Ecpat UK, which campaigns to stop child abuse, also warned that paedophiles convicted of offences against children abroad are escaping UK sanctions because of loopholes in the British legal system.
Home Secretary Theresa May should act to close a loophole which enables sex offenders to travel abroad for up to three days without informing the authorities, Ecpat UK said.
Director Christine Beddoe said the charity was “deeply concerned” that “the legacy of years of indifference to child sex tourism is placing British children at risk”.
“Data about British sex offenders abroad is patchy, rarely shared between authorities and it is uncertain how much ever gets on to the UK criminal records data base,” she said.

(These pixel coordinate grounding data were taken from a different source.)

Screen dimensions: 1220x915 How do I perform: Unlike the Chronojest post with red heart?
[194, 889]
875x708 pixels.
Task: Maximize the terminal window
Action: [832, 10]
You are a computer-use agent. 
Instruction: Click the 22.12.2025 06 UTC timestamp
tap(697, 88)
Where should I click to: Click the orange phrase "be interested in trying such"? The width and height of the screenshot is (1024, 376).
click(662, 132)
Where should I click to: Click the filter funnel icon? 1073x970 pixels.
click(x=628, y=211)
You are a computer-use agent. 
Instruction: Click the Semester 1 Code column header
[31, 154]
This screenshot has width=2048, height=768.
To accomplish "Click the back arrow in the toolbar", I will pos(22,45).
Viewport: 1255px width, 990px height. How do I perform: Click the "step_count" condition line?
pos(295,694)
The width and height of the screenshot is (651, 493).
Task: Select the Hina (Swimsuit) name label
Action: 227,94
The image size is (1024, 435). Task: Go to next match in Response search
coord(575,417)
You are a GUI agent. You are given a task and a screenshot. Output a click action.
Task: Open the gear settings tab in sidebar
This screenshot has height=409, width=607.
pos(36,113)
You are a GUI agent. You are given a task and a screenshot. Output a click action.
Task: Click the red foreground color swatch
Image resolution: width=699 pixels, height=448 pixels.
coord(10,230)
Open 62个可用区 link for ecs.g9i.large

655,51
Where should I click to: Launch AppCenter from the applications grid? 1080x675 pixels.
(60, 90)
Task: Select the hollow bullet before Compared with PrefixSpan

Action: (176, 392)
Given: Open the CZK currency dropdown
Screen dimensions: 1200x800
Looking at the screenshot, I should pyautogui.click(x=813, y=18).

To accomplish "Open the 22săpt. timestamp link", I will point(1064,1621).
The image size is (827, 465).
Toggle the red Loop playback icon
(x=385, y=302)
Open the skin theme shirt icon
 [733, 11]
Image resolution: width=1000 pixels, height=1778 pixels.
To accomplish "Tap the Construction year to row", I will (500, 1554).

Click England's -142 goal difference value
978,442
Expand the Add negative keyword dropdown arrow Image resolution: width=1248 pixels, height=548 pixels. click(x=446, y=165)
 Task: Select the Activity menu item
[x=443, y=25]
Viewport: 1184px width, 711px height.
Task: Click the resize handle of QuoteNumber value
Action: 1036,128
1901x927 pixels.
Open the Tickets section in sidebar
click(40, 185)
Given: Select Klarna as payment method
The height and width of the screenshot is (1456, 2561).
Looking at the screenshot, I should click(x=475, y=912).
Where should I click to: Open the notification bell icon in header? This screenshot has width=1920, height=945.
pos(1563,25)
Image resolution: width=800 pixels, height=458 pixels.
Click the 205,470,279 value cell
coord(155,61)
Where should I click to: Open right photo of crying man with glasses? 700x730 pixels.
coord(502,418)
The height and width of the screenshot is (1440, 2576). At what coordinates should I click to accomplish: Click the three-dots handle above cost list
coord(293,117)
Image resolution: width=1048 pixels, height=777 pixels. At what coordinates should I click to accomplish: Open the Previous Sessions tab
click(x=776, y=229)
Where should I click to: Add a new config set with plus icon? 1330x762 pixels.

“The Government simply don’t know how many British sex offenders have been prosecuted abroad and then slip back into the UK undetected.
“Despite their ongoing risk to children and the fact that many of these individuals are known to authorities both in the UK and in the country in which the abuse took place, these individuals often fall off the radar.”
Its report – Off The Radar: Protecting Children From British Sex Offenders Who Travel – also called for a cross-Government strategy to deal effectively with the investigation and prosecution of child sexual offences committed abroad.
It went on: “We are concerned about the vulnerability of children in international schools and orphanages because of the lack of information-sharing between jurisdictions, and the fact that international organisations are unable to access the criminal records-checking procedures that would be expected as standard procedure by UK institutions.”
Ecpat UK stands for End Child Prostitution, Child Pornography and the Trafficking of children for sexual purposes.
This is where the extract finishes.